You have a content strategy? Great. You’re producing a variety of interesting bits of content pitched at different stages of the buyers’ journey? Fantastic. But if you don’t measure content marketing, you can’t know what’s working (or how to fix what isn’t). All that effort is just making noise.
Measuring the results of your marketing is where a lot of people trip up. Yes, you can get access to an enormous amount of data. But sometimes, it’s unclear what metrics you should pay attention to. This blog post compares different types of measurement and explains the benefits to establishing a content measurement schedule.
What should you be measuring?
To identify which metrics you should measure, you should first reflect back on your objectives to determine what goals were important to you then focus on those numbers. Additionally, reverse engineering the buyer’s journey can help you decide what factors to analyse.
For example, if your goal was to grow your emailing list, you shouldn’t be watching likes and shares. If you look at the analytics six months later and seeing that nobody is actually signing up for your business’s newsletter, this approach obviously isn’t working and you should focus your energy on another measurement. It is important to repeat this process each time you evaluate your metrics so that you can examine what is holding you back and ways to improve your marketing.
What’s the best way to measure content marketing?
When measuring your content marketing, it can be difficult to determine which data gives the most accurate representation of the success of your strategy. For example, if you are scrutinising every individual email you send out and comparing one EDM campaign to another, you may be missing the forest for the trees.
If you want to engage an audience and build a relationship with those personas as a content publisher, an individual campaign won’t tell you much.
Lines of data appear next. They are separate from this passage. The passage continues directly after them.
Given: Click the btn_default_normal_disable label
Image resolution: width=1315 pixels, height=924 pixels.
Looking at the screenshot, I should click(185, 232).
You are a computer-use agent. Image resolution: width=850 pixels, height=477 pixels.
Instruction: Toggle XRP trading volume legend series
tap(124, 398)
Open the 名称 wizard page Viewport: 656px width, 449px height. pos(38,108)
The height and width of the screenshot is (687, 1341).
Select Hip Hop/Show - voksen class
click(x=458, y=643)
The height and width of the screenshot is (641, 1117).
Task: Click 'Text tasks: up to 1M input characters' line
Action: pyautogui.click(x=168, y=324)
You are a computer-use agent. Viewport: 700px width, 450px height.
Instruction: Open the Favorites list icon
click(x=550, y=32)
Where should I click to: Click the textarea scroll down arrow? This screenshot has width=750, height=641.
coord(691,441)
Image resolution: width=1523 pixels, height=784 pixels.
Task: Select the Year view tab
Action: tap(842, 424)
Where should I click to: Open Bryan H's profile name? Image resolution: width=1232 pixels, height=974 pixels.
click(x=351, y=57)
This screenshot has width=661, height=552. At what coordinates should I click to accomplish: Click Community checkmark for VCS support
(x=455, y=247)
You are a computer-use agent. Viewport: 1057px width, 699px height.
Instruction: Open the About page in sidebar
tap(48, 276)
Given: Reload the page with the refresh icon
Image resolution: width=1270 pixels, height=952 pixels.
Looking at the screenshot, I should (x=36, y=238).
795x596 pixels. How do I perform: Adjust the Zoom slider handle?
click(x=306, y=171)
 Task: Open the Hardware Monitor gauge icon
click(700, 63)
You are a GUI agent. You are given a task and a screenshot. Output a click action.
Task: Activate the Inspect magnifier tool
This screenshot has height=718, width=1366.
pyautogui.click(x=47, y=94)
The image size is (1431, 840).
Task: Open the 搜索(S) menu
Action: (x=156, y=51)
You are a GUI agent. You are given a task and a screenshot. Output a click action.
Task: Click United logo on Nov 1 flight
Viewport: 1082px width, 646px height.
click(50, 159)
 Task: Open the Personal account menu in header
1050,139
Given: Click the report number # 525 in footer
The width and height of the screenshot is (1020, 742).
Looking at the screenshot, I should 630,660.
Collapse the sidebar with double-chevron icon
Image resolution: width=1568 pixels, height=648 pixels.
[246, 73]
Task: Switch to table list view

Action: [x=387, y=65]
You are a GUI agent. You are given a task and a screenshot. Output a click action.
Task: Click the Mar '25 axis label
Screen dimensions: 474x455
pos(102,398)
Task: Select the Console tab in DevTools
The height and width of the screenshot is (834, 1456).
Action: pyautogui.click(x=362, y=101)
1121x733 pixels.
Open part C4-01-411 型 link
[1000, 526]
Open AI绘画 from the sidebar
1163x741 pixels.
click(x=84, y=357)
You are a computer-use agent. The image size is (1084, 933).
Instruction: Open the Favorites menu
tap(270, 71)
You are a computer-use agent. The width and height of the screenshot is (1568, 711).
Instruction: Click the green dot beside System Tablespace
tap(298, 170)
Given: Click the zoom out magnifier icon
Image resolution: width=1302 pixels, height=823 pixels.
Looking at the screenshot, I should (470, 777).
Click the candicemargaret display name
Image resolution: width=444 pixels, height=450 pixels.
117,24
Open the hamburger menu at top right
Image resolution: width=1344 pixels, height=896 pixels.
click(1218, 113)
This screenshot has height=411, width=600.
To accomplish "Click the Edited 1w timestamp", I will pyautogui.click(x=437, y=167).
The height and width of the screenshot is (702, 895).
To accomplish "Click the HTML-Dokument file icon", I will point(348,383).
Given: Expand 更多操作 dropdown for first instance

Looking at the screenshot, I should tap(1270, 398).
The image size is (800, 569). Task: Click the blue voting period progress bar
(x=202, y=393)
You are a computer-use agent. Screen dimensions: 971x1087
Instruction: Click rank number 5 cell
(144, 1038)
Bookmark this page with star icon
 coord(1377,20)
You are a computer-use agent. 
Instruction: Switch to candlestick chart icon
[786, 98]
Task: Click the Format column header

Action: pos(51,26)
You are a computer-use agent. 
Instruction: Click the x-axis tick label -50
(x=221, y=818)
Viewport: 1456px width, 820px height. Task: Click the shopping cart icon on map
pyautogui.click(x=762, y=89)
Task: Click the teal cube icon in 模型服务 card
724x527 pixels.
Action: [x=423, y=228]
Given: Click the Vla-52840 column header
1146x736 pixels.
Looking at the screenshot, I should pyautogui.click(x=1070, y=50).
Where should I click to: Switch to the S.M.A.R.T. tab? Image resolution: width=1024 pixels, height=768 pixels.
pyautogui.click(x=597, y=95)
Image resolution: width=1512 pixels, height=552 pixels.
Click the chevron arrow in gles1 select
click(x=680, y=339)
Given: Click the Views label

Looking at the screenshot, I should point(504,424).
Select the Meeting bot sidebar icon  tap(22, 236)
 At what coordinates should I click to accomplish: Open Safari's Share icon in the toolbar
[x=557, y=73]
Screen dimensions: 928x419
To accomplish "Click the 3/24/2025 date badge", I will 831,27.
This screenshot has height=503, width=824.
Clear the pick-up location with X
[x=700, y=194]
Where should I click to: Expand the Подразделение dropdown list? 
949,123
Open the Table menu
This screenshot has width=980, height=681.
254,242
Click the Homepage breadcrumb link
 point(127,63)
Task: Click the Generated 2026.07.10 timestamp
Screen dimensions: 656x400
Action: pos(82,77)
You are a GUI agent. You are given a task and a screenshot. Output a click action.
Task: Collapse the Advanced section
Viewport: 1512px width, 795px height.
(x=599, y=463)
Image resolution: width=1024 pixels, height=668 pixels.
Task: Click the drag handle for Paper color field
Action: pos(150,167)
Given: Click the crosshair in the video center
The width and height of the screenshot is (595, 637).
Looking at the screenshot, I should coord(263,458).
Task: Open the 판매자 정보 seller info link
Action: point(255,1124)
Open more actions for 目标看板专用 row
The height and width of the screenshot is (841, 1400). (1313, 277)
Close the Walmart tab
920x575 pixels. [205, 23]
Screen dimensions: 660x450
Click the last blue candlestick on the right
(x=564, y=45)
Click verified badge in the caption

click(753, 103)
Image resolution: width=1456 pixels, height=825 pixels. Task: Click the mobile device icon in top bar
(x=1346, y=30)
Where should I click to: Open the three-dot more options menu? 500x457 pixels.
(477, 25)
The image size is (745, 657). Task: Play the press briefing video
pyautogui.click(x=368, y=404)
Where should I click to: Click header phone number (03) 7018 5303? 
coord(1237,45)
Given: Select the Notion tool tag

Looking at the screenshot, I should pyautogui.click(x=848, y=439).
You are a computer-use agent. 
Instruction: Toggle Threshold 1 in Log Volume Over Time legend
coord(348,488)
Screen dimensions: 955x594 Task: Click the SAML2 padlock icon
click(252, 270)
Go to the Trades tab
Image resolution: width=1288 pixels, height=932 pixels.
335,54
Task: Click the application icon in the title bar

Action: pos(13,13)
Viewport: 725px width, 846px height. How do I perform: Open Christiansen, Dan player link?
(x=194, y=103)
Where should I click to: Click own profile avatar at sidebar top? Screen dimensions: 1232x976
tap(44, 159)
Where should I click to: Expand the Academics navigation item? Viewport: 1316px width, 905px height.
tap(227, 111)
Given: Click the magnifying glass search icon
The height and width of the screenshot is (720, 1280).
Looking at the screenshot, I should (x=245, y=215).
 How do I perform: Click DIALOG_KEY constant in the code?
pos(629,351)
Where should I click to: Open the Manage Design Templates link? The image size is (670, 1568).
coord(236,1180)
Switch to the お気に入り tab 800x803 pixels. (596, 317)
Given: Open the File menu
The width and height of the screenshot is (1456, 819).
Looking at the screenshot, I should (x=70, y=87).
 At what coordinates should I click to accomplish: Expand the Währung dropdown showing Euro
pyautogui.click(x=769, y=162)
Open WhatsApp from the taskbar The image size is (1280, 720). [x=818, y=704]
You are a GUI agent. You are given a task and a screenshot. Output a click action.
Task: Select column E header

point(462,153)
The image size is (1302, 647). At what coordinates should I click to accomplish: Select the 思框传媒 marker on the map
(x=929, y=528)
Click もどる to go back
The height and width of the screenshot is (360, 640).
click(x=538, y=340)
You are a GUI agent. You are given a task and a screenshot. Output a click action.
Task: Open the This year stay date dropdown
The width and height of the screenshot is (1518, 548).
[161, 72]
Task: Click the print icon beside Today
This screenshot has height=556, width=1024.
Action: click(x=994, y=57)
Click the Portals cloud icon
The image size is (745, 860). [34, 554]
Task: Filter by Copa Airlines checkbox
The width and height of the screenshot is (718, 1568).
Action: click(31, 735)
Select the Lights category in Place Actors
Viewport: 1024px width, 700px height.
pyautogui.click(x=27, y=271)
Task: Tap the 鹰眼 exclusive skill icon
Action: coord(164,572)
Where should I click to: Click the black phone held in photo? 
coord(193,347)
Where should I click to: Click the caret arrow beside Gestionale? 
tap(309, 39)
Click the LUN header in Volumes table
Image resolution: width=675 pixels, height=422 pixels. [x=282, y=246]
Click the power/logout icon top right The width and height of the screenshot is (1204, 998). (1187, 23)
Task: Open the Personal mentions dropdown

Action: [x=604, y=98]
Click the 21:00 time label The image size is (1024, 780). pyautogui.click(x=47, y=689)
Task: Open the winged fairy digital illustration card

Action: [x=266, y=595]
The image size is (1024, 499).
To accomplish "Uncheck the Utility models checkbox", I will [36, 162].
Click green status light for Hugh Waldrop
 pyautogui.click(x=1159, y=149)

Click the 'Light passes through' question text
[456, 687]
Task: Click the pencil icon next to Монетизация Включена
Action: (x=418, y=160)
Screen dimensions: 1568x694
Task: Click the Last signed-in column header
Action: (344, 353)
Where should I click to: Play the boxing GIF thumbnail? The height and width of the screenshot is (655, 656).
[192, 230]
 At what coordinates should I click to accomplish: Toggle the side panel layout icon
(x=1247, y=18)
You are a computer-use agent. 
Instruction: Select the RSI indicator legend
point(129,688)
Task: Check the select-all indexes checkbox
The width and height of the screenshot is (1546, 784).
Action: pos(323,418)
Instead, content marketing requires a long-term relationship with a customer that involves nurturing and continued satisfactory service to ensure a lifelong customer.
But while the data you get from a part of a campaign is less important than the big picture, it is still important. A content strategy involves many interlocking parts. So what you should be looking at is how each individual part of your strategy is interacting with every other part.
The benefits of long-term measuring
Sometimes you publish an article and eventually forget about it, but then it suddenly blows up due to a current event or new problem that shed light on the subject. These stories are often the most long-lasting and surprising type of content. That little piece of content that you thought was a piece of coal has turned into a diamond. It’s being shared all over the place and is generating a heap of traffic. However, if you had not been measuring and watching your old content, you’d never know that.
Long-term measuring has major advantages when creating new content. There are a million permutations of an idea. If something in the industry happens you can rehash your past ideas, amplify it again in an email newsletter or add updates as things evolve. The possibilities are endless when you consider the relevance of a past article.
The most useful thing to measure in content marketing is how each individual element interacts with others to achieve the goals you’ve set up in your content strategy. When you start doing that you’ll find some pleasant surprises, and possibly also some unpleasant ones. Content pieces that you thought would work brilliantly will be ignored. Older, forgotten pieces will suddenly start driving leads and traffic.
Any content plan you come up with is going to be imperfect. It’s only through careful measurement that you can determine where those imperfections lie.